April 1st, 2015


Title: You Can’t Use My Name: The RSVP/PPX Sessions

Artist: Curtis Knight & The Squires

Label: Experience Hendrix/Legacy

Formats: CD, LP, MP3

Release date: March 23, 2015

Jimi Hendrix fans have long been acquainted with his 1965-1967 sessions with Curtis Knight & The Squires, which highlight his work as a rhythm and blues guitarist prior to his deification as the god of psychedelic rock. While it’s true that “more than 100 albums have been crafted from approximately forty studio recordings and consumer grade stage recordings by the group,” as the liner notes point out, many of these were “low fidelity variations, remixes, and edited versions.” In truth, Hendrix’s role on these recordings is more accurately described as sideman, though he did write several of the songs and instrumentals. Since he was in contractual litigation at the time these recordings were made, he insisted that his name not be attached to any of the Curtis Knight releases. That did not, however, prevent later compilations from being marketed as Hendrix albums to unsuspecting fans—most notably the two compilations released by Capitol: Get That Feeling (1967) and Flashing (1968).

Legacy’s new release, You Can’t Use My Name, is a partnership with Experience Hendrix, which finally acquired all of the Hendrix/Knight PPX masters in 2003 and is now presenting the music in its original context, newly mixed and mastered by Eddie Kramer. The album opens with “How Would You Feel,” which Knight described as the first black rock protest song. Also included is the previously unreleased 1966 recording of “Station Break” and the full length version of “Knock Yourself Out [Flying On Instruments],” both written by Hendrix (with Jerry Simon, owner of RSVP Records), plus “No Such Animal,” an instrumental written by Hendrix. On the 1967 recording of “Gloomy Monday” (written by Knight), you can hear a brief conversation where Hendrix specifically tells producer Ed Chalpin and Curtis Knight not to use his name. This particular take is previously unreleased, and “showcases Hendrix’s actual contribution to the song” prior to the guitar and electric sitar overdubs added to the commercial release.

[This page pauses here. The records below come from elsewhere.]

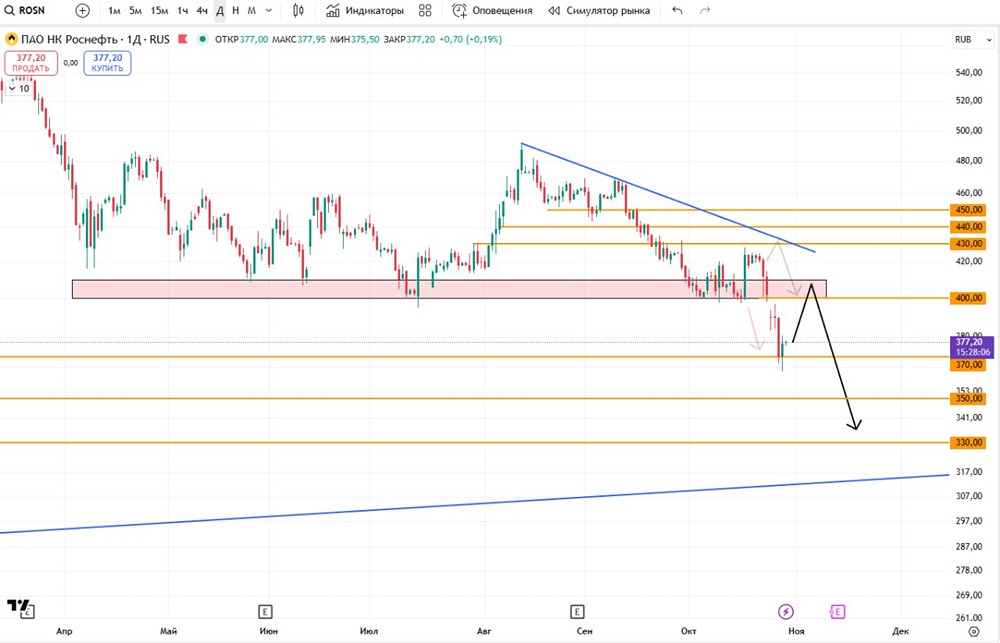Click the E earnings marker near Сен
The height and width of the screenshot is (643, 1000).
(577, 610)
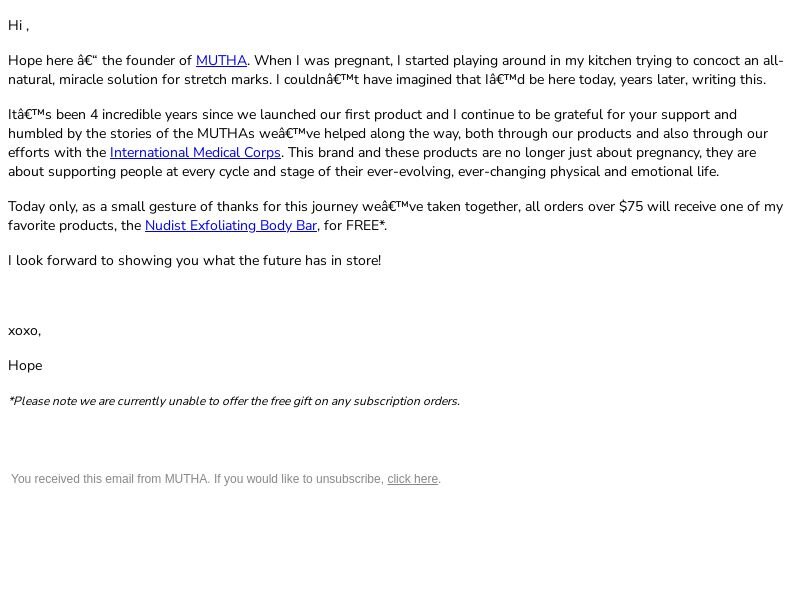Click the unsubscribe 'click here' link
Screen dimensions: 800x600
412,479
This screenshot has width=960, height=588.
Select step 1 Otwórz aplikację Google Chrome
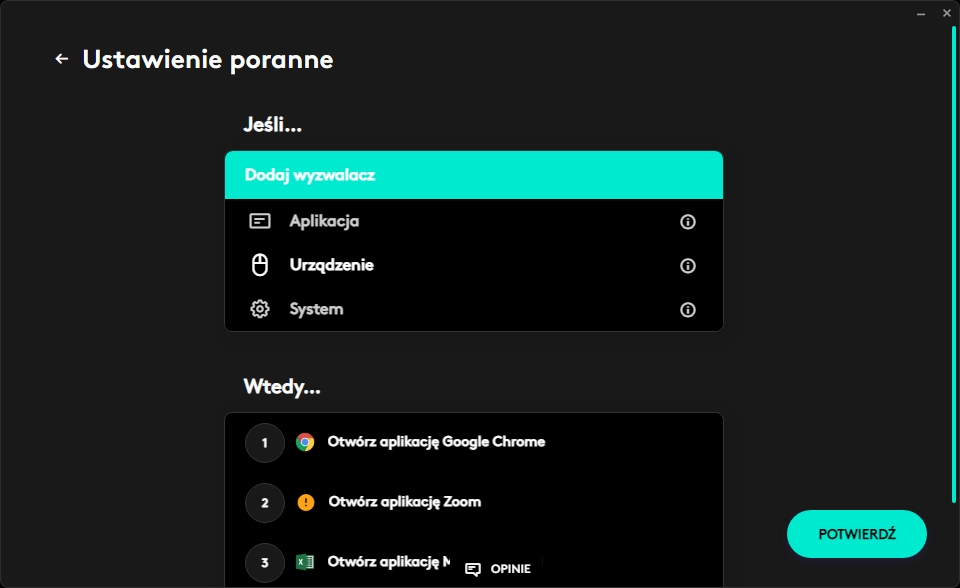coord(436,441)
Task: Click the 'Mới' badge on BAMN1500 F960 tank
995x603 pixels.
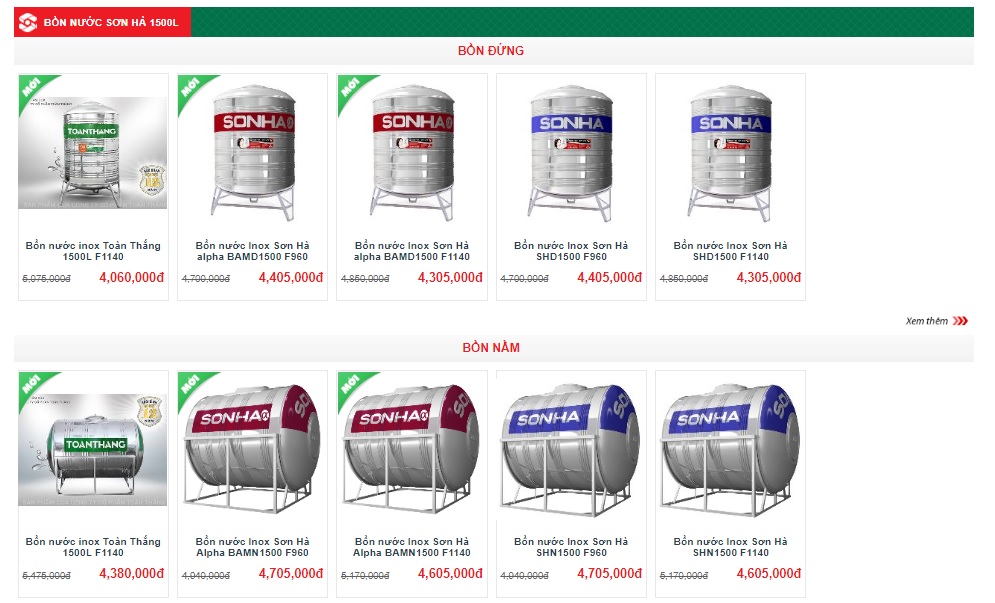Action: 191,384
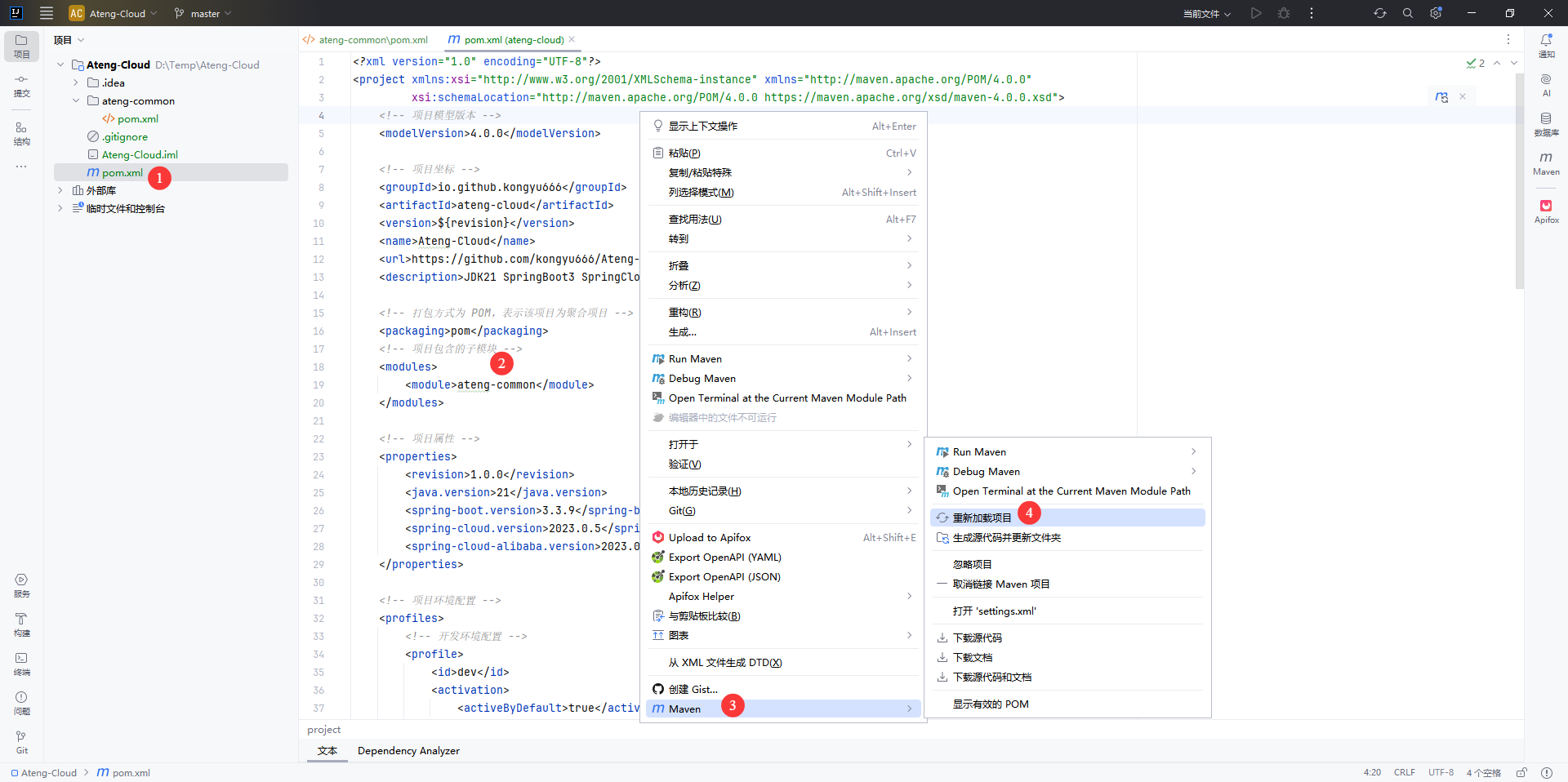Choose Export OpenAPI (YAML) menu entry
Viewport: 1568px width, 782px height.
724,557
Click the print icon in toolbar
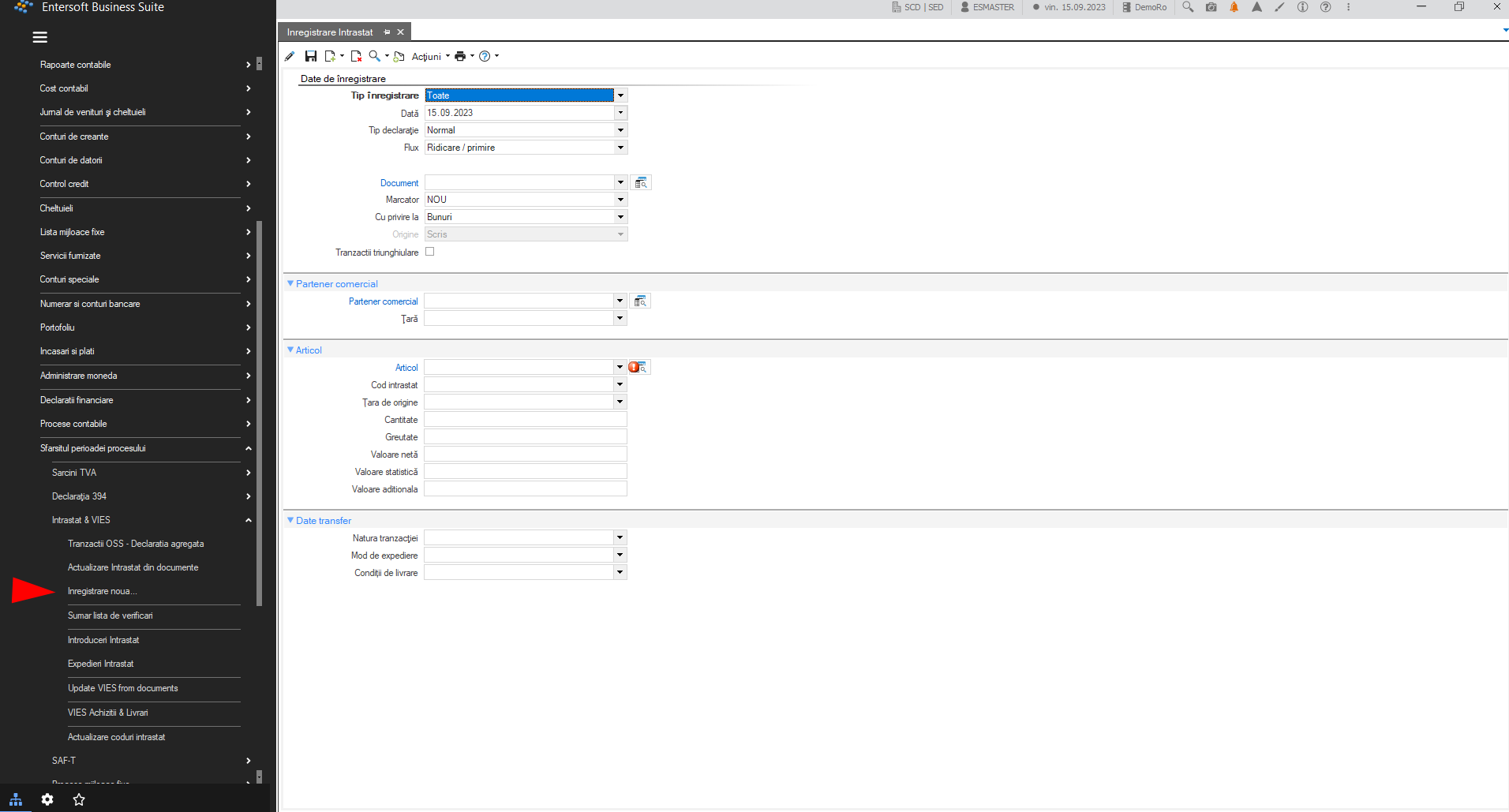The width and height of the screenshot is (1509, 812). (460, 56)
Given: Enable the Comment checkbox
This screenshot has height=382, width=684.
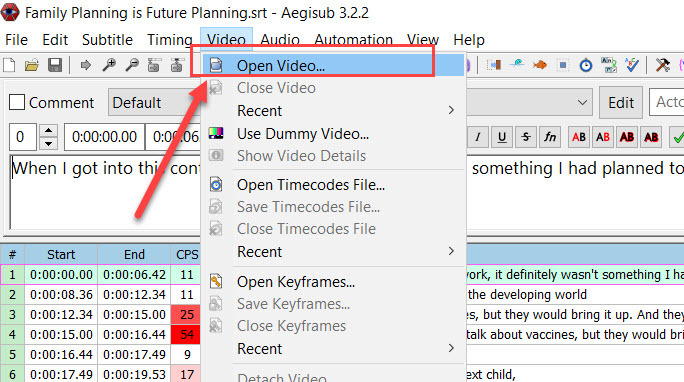Looking at the screenshot, I should pos(17,102).
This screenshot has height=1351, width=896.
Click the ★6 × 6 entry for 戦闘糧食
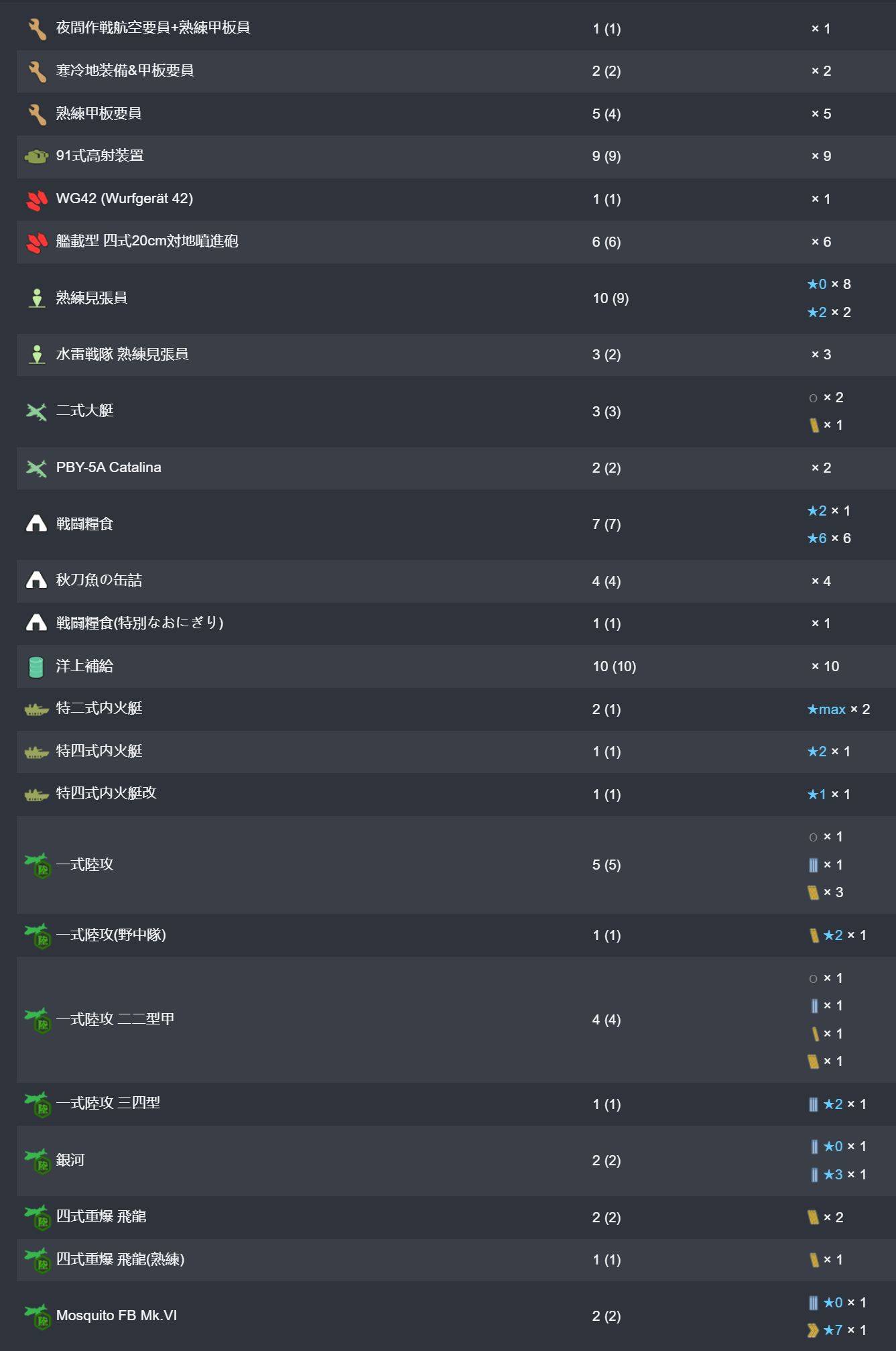pyautogui.click(x=829, y=538)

You Can’t Use My Name is a good place to start for those who want to hear Hendrix’s earlier work as a backing musician, but with the caveat that the sound from the PPX studio is less than stellar, and the 1967 material is “largely unstructured jam efforts.” But perhaps the best take away is the 24-page illustrated booklet with an essay by Hendrix biographer John McDermott that explains the relationship between Knight and Hendrix, the recordings for PPX, and the years of legal litigation.

Reviewed by Brenda Nelson-Strauss

Review Genre(s): Popular, Rock, and Misc.